UFA - The Iconic Contradiction
David Parkinson, FilmInFocus’ resident film historian, casts an eye over the history of UFA, the studio that played a central role in Berlin’s cinematic history.
UFA is one of the most iconic names in cinema history. It has variously been credited with creating film art in the 1920s and spewing pernicious propaganda during the Third Reich. But neither claim is strictly accurate. Indeed, UFA's reputations for innovation and infamy are founded as much on myth as hard fact. Yet Universum Film Aktiengesellschaft dominates any assessment of German cinema between 1917-45.
The company was founded in the depths of a crisis. With stalemate in the Great War fostering domestic unrest, General Erich Ludendorff persuaded Deutsche Bank director Emil Georg von Stauss of the need for a consolidated film industry that would not only be able to compensate for the lack of imported pictures on German screens, but also to respond to the anti-Kaiser propaganda being produced by the Allies. Thus, on 4 July 1917, Ludendorff sent a memo asserting that such an amalgamation would be in the national interest and secretly committed the government to 7 million mark stake in the company. However, it took the Bolshevik Revolution in Russia to accelerate the process and, on 18 December, UFA was established with a capital stock of 25 million marks supplied by investors from the banking, shipping, mining and electrical sectors. Even the gramophone manufacturer, Karl Lindström, took a seat on the board.
The nucleus of the company was the Bild und Film-Amt (BUFA), which had been set up by the High Command to explore film's potential for psychological warfare. However, UFA emerged primarily through a series of forced mergers that subsumed such thriving concerns as Paul Davidson's Projektions-AG Union (PAGU), the Danish Nordisk-Film and Oskar Messter's diverse production and exhibition arms. The following year, independents like Heinrich Bolten-Baeckers (BB-Film), Hanns Lippmann (Gloria) and Max Galitzenstein (Maxim) saw their businesses disappear and UFA's hegemony was guaranteed when it acquired Erich Pommer's Decla-Bioscop in November 1921.

▶ _The request_:
Would you transcribe, word for word, the passage of the UFA history that begins at the words "The nucleus of" and stops after "in November 1921."?

[Records for locating the described items]
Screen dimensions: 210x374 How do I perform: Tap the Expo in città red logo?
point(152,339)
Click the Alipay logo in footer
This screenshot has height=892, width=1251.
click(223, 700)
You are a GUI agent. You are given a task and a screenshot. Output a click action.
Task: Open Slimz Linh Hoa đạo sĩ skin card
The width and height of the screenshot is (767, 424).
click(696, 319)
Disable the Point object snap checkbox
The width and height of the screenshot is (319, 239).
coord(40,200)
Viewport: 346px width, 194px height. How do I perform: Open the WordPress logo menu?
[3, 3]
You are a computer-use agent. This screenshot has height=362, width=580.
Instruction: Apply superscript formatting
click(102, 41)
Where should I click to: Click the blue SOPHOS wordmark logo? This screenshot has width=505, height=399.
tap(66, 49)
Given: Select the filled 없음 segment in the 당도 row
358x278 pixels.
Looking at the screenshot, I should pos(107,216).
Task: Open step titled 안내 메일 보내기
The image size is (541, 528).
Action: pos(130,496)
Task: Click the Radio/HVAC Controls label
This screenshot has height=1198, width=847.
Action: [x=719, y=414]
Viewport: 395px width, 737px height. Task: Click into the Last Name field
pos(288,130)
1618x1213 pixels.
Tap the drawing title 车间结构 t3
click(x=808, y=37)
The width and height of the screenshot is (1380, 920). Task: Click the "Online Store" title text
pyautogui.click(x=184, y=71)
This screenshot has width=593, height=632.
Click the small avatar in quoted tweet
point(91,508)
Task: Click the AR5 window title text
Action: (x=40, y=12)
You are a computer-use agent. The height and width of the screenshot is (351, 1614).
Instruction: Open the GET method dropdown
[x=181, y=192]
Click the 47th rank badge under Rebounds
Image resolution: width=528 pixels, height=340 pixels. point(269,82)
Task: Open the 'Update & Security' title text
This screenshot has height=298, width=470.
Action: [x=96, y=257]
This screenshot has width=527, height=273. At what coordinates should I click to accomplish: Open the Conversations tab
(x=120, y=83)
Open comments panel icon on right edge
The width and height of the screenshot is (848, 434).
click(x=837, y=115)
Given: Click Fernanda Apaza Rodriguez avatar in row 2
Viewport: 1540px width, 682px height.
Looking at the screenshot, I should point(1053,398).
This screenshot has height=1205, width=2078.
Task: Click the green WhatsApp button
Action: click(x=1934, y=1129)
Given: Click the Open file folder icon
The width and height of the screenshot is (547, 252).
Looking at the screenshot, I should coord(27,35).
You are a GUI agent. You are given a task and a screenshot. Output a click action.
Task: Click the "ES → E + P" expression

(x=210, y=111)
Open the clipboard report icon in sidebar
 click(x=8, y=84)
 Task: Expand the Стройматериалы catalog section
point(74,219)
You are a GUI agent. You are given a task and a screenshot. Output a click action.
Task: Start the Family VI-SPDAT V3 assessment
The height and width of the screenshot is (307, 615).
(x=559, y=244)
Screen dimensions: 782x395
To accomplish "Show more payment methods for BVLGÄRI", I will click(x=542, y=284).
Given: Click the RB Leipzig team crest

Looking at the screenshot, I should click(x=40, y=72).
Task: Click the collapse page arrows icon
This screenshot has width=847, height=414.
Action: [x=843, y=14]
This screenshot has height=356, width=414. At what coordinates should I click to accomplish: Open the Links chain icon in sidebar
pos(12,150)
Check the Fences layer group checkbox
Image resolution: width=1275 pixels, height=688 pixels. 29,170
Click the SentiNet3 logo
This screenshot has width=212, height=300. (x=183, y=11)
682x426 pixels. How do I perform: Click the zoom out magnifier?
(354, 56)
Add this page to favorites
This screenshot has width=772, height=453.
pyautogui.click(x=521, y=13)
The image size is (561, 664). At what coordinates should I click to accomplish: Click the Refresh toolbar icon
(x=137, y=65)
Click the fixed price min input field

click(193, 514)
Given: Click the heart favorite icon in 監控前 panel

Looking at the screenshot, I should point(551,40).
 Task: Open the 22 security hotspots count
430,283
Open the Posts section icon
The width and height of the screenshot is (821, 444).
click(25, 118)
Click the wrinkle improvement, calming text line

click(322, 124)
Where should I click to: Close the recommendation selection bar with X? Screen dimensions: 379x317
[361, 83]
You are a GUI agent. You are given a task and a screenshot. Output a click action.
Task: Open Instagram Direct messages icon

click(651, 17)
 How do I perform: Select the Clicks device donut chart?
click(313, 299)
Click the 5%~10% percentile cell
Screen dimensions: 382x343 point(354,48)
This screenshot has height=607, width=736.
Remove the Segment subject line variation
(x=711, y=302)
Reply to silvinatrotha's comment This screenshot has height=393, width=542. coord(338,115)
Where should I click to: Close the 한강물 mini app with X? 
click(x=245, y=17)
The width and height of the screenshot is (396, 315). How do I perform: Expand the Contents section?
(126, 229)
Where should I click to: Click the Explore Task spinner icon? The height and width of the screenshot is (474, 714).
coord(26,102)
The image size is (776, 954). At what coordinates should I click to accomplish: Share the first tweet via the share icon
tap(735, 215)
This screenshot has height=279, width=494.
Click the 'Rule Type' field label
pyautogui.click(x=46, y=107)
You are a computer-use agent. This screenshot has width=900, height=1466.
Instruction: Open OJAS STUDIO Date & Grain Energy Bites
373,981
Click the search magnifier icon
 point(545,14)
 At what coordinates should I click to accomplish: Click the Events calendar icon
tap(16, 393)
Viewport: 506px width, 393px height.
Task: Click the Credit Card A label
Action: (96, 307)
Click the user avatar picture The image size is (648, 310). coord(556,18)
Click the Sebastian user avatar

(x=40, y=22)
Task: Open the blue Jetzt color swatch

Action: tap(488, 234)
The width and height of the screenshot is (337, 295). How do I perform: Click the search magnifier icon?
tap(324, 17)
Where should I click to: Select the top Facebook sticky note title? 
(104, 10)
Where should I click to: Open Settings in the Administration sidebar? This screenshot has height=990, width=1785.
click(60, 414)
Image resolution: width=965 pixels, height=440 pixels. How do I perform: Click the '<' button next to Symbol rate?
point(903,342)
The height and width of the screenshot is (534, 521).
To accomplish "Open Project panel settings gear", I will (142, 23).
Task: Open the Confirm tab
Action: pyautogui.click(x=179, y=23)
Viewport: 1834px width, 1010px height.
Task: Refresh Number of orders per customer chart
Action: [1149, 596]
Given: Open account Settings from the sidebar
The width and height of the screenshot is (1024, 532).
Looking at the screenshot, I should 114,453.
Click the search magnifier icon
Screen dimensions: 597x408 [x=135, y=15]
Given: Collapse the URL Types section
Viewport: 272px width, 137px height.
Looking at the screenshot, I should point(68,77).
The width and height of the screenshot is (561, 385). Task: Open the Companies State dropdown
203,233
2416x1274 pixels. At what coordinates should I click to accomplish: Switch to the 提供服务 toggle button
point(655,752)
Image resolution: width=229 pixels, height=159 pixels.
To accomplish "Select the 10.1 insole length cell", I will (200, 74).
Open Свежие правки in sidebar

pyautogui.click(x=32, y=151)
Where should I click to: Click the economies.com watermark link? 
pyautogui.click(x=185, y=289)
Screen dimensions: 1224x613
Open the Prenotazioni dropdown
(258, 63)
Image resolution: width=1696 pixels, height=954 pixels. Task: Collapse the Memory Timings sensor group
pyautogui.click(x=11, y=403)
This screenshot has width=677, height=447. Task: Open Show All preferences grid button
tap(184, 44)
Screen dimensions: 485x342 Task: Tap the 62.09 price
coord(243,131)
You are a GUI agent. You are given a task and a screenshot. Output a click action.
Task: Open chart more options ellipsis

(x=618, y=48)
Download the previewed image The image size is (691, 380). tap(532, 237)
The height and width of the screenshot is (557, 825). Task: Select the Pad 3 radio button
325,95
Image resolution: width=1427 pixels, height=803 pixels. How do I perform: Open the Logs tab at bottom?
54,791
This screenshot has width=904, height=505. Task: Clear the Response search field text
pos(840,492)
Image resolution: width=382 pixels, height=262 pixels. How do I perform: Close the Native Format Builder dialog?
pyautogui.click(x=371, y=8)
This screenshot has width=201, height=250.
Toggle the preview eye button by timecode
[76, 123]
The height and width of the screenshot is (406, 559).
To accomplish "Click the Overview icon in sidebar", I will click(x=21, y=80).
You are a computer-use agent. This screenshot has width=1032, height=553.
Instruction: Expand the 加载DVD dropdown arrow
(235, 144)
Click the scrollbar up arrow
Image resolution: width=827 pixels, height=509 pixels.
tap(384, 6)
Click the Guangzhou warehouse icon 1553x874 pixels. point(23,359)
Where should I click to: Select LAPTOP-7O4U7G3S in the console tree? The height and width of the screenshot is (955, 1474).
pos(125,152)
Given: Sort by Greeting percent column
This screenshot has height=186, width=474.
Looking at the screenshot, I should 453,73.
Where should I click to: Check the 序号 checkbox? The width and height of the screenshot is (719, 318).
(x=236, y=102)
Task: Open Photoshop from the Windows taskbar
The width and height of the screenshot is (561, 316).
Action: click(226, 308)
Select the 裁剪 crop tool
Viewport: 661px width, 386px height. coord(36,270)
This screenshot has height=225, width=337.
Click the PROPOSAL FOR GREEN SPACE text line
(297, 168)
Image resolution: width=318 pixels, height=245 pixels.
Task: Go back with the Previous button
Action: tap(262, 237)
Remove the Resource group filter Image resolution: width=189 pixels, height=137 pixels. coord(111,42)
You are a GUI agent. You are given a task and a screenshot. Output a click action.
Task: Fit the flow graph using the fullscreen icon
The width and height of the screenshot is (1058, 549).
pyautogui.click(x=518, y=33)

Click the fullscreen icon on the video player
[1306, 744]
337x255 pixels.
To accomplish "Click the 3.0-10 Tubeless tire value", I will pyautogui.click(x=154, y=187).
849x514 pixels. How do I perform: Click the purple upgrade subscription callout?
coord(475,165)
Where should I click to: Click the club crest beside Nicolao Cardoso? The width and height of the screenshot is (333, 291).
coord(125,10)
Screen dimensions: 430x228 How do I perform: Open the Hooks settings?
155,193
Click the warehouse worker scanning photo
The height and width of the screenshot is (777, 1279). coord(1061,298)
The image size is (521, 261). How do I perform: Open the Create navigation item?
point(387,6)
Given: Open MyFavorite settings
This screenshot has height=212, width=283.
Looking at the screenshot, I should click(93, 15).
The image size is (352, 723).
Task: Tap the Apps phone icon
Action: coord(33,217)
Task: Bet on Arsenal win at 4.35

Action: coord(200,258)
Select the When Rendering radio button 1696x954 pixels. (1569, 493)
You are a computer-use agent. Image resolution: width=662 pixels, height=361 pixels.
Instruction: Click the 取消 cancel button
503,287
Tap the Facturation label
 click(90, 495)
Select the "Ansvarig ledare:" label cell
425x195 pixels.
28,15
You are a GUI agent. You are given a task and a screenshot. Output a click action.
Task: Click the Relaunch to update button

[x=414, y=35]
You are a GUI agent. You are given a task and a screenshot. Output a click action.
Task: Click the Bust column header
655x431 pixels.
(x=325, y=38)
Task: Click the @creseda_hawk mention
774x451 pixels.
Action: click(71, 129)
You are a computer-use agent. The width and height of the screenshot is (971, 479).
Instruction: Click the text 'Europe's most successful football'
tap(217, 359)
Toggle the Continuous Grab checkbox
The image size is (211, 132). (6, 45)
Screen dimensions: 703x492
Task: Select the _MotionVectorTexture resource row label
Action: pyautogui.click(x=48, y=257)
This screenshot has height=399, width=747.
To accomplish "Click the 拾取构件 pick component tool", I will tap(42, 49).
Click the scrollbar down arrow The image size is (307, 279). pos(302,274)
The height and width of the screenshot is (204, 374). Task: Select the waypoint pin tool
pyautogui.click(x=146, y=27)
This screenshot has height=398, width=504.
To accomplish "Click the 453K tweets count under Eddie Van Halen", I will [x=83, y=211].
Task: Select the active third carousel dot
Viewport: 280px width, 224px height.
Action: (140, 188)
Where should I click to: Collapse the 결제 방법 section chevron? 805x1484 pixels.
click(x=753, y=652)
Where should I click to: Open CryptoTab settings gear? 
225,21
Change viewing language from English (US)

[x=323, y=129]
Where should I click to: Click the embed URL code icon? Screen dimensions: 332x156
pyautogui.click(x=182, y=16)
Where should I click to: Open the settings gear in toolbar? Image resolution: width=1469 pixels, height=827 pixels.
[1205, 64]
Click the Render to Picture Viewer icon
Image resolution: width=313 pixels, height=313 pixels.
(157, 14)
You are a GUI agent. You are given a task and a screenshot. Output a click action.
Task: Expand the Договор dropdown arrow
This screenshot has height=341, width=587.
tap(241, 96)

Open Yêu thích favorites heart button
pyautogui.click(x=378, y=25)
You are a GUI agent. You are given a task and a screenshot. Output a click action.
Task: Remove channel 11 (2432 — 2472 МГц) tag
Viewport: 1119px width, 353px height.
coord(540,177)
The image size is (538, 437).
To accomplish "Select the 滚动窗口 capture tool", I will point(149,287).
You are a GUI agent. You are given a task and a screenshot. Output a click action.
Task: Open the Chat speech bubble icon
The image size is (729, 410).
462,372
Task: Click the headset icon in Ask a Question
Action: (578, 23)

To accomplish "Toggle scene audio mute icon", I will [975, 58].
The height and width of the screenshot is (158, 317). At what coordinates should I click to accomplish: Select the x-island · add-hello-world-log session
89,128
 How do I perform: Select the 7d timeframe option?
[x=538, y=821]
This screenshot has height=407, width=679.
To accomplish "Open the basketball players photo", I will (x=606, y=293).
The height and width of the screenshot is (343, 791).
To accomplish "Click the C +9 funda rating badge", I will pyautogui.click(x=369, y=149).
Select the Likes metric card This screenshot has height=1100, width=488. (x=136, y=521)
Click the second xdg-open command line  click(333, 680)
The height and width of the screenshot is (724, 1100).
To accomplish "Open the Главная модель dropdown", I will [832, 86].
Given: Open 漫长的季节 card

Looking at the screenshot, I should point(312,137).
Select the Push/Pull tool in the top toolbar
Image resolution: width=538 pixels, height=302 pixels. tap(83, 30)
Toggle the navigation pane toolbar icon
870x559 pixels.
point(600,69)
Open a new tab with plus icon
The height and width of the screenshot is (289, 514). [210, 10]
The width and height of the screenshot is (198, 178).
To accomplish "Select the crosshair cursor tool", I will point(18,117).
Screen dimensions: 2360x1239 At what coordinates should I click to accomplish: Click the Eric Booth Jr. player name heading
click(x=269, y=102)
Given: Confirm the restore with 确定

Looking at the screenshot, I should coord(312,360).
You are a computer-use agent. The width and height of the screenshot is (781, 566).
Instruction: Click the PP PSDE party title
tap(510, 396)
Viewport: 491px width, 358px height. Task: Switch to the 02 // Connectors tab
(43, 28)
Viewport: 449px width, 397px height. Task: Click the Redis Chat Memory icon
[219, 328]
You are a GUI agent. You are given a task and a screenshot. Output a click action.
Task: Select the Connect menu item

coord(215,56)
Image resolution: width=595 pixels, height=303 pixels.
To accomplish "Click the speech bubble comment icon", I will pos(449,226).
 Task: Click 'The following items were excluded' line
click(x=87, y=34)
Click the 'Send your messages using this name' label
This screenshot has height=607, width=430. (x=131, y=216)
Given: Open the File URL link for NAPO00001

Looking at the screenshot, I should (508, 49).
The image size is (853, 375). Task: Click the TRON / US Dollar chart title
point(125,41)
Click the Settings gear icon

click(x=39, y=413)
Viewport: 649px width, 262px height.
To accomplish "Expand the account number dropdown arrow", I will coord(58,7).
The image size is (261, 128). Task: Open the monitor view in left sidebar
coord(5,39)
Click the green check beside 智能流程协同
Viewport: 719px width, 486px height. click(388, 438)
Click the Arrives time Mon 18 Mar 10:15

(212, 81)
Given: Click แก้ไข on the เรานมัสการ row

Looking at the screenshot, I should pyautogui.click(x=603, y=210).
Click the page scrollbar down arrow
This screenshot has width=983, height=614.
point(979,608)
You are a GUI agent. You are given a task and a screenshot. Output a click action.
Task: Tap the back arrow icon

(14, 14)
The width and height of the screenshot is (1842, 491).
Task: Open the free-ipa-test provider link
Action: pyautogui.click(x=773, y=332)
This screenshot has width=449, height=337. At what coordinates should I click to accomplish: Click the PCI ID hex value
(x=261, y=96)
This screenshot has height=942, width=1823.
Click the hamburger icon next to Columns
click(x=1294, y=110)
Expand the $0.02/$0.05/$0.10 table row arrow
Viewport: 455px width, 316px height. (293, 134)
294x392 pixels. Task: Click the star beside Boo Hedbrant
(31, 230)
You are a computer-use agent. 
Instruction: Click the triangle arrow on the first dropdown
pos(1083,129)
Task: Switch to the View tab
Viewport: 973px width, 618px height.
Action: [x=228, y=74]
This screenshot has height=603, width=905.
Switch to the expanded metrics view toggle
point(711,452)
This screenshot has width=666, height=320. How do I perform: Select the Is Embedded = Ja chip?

▶ _Result_:
The nucleus of the company was the Bild und Film-Amt (BUFA), which had been set up by the High Command to explore film's potential for psychological warfare. However, UFA emerged primarily through a series of forced mergers that subsumed such thriving concerns as Paul Davidson's Projektions-AG Union (PAGU), the Danish Nordisk-Film and Oskar Messter's diverse production and exhibition arms. The following year, independents like Heinrich Bolten-Baeckers (BB-Film), Hanns Lippmann (Gloria) and Max Galitzenstein (Maxim) saw their businesses disappear and UFA's hegemony was guaranteed when it acquired Erich Pommer's Decla-Bioscop in November 1921.